What will be the lasting image from Brady’s ninth Super Bowl this Sunday? I know I will be watching about 8:30 p.m.
IX. Super Bowl III
Back on Jan. 12, 1969, the game between the American Football League and National Football League reached “super” status. On that day in the Orange Bowl in Miami, the New York Jets defeated the Baltimore Colts 16-7. Jet’s quarterback Joe Namath guaranteed a victory. What made this major news was Baltimore being huge favorites from the established NFL. The 15-1 Colts were going to continue the dominance of the NFL in the championship after the Green Bay Packers destroyed the Kansas City Chiefs and Oakland Raiders in previous years.

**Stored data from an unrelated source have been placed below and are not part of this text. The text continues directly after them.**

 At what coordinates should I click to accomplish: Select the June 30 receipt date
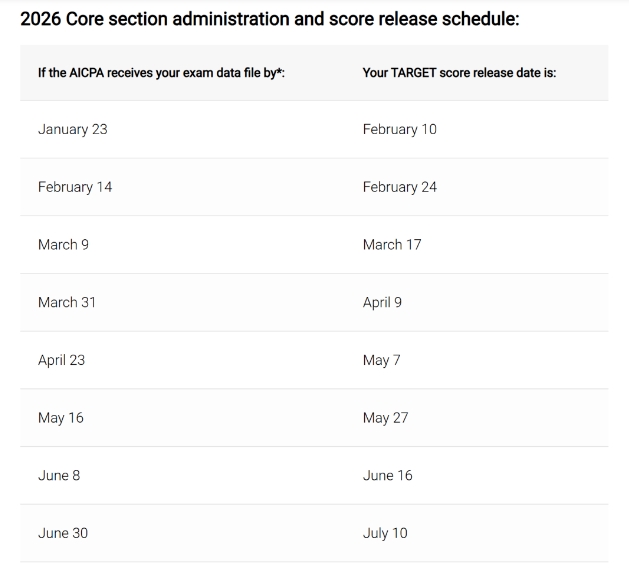coord(63,533)
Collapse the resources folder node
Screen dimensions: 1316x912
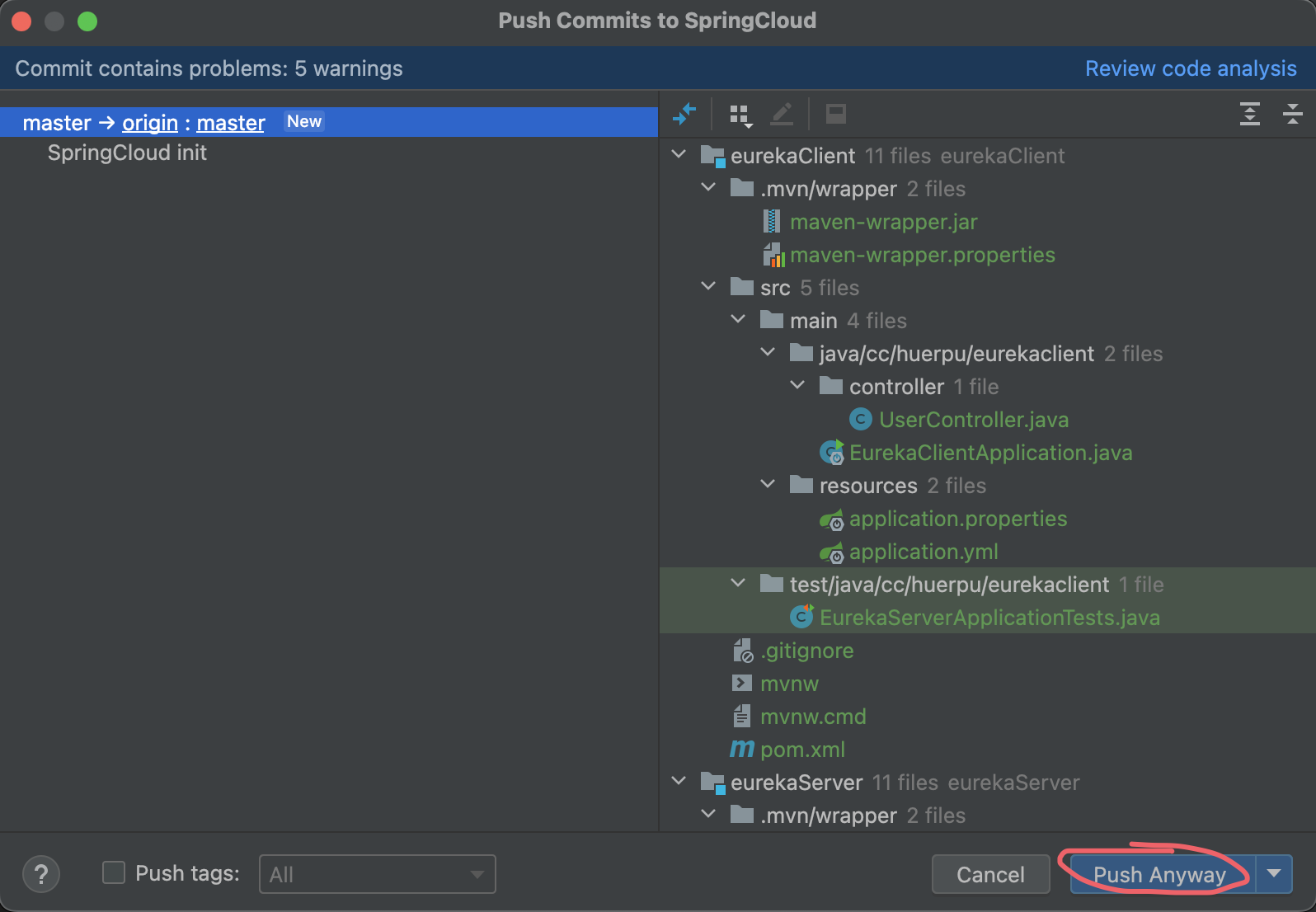click(768, 485)
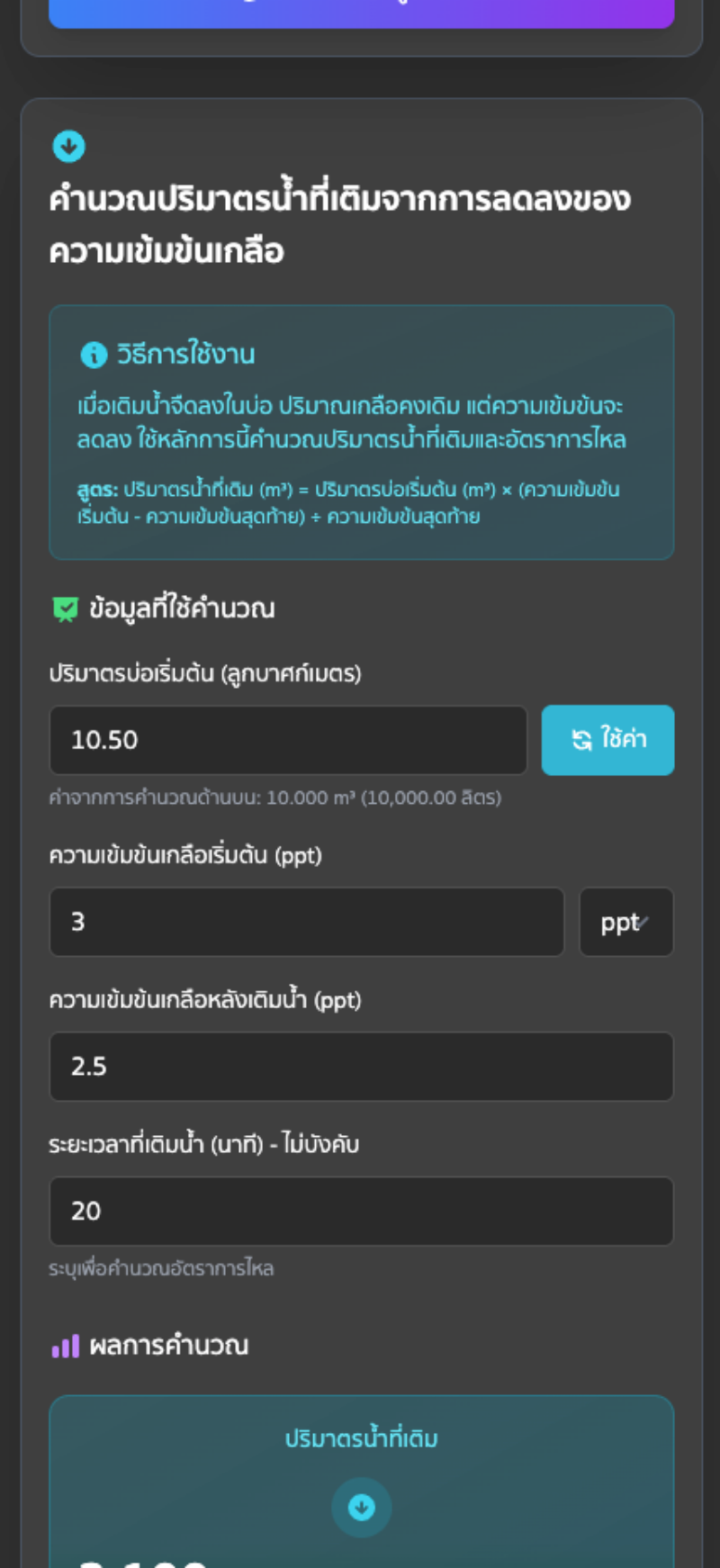Focus the initial pond volume field showing 10.50

pos(288,740)
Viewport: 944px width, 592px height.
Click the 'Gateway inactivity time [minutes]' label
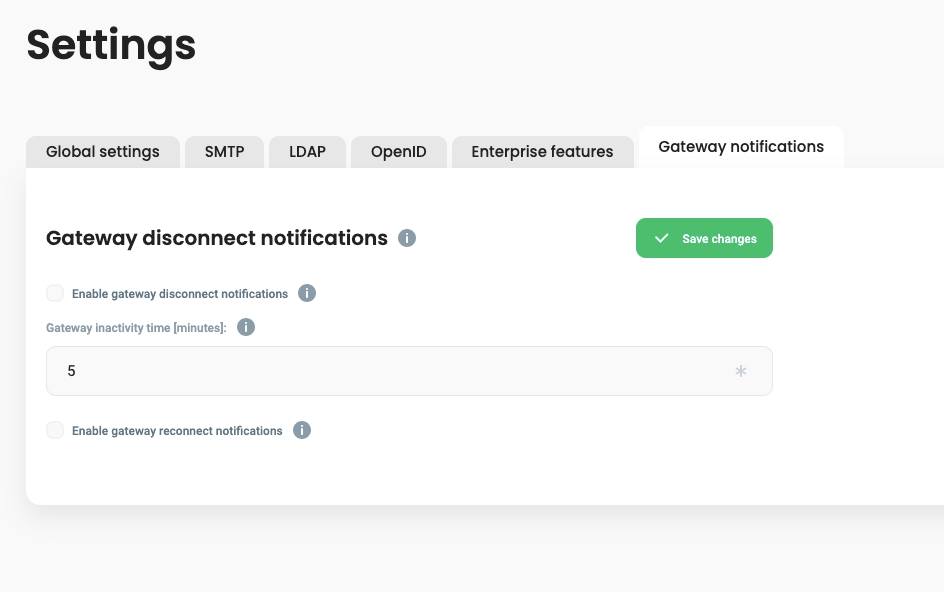pos(136,328)
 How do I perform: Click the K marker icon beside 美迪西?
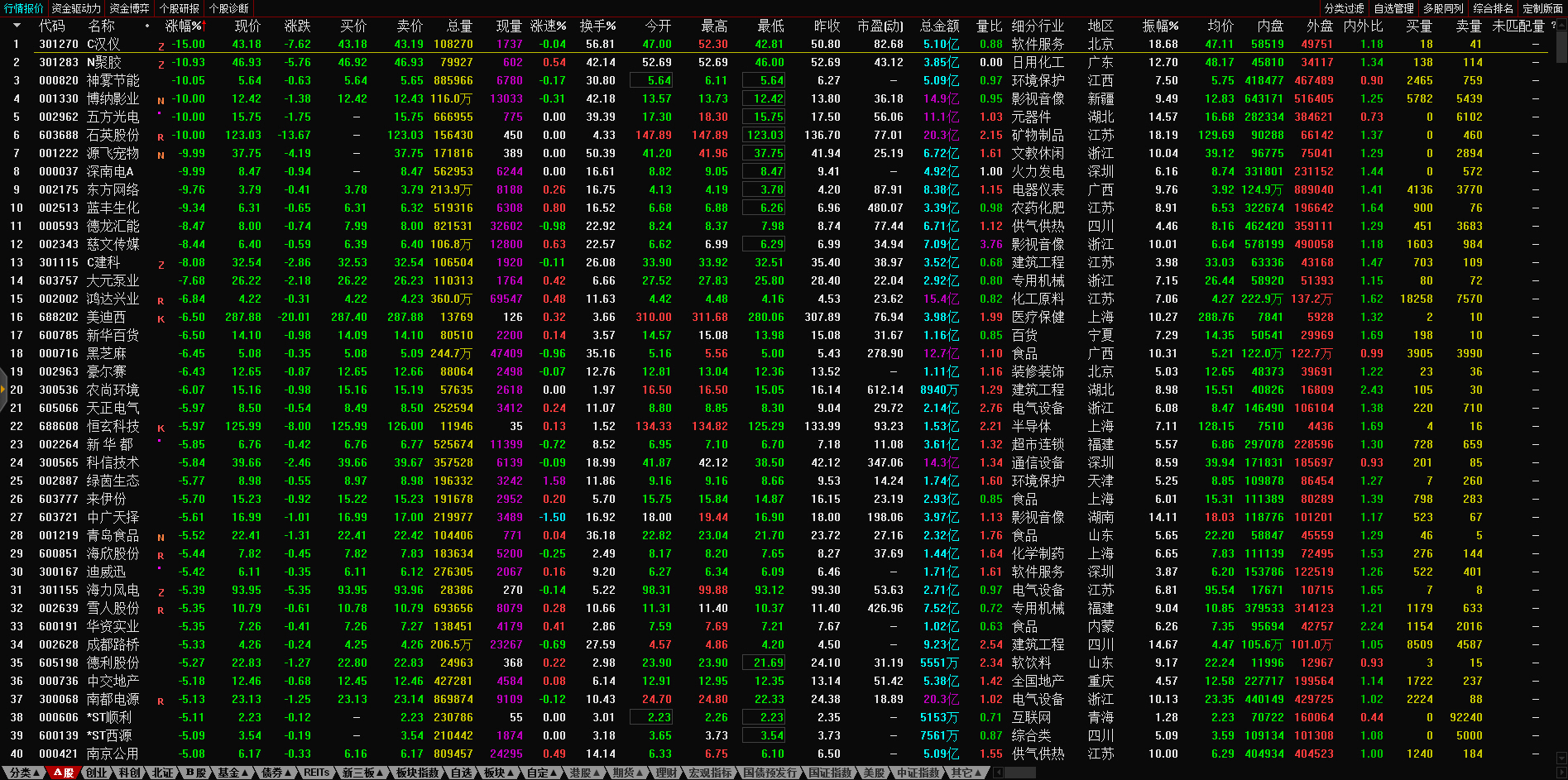[161, 319]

The New York Jets took the action to the feared Baltimore defense. A couple of big plays gave the Jets a lead to protect late and make history.
VIII. Super Bowl XLIII
The Arizona Cardinals were moments away from a championship on Feb. 1, 2009, in Tampa. But “Big Ben” Roethlisberger drive the Pittsburgh Steelers down the field and hit receiver Santonio Holmes in the corner of the end zone. Holmes got both sets of toes down in the cardinal red paint for the touchdown, giving the Steelers the franchise’s sixth Lombardi trophy.
The highlight of the 27-23 victory was Steeler linebacker James Harrison intercepting a Kurt Warner pass and racing 100-yards for a TD. That play was huge with every point counting so much.
VII. Super Bowl X
The first memorable Super Bowl game from start to finish had to be the 10th edition of the game. Two storied franchises took the astro turf of the Orange Bowl Stadium that January day in 1976. Shortly before America turned 200 years old in July, the Steelers and Dallas Cowboys put on the fireworks.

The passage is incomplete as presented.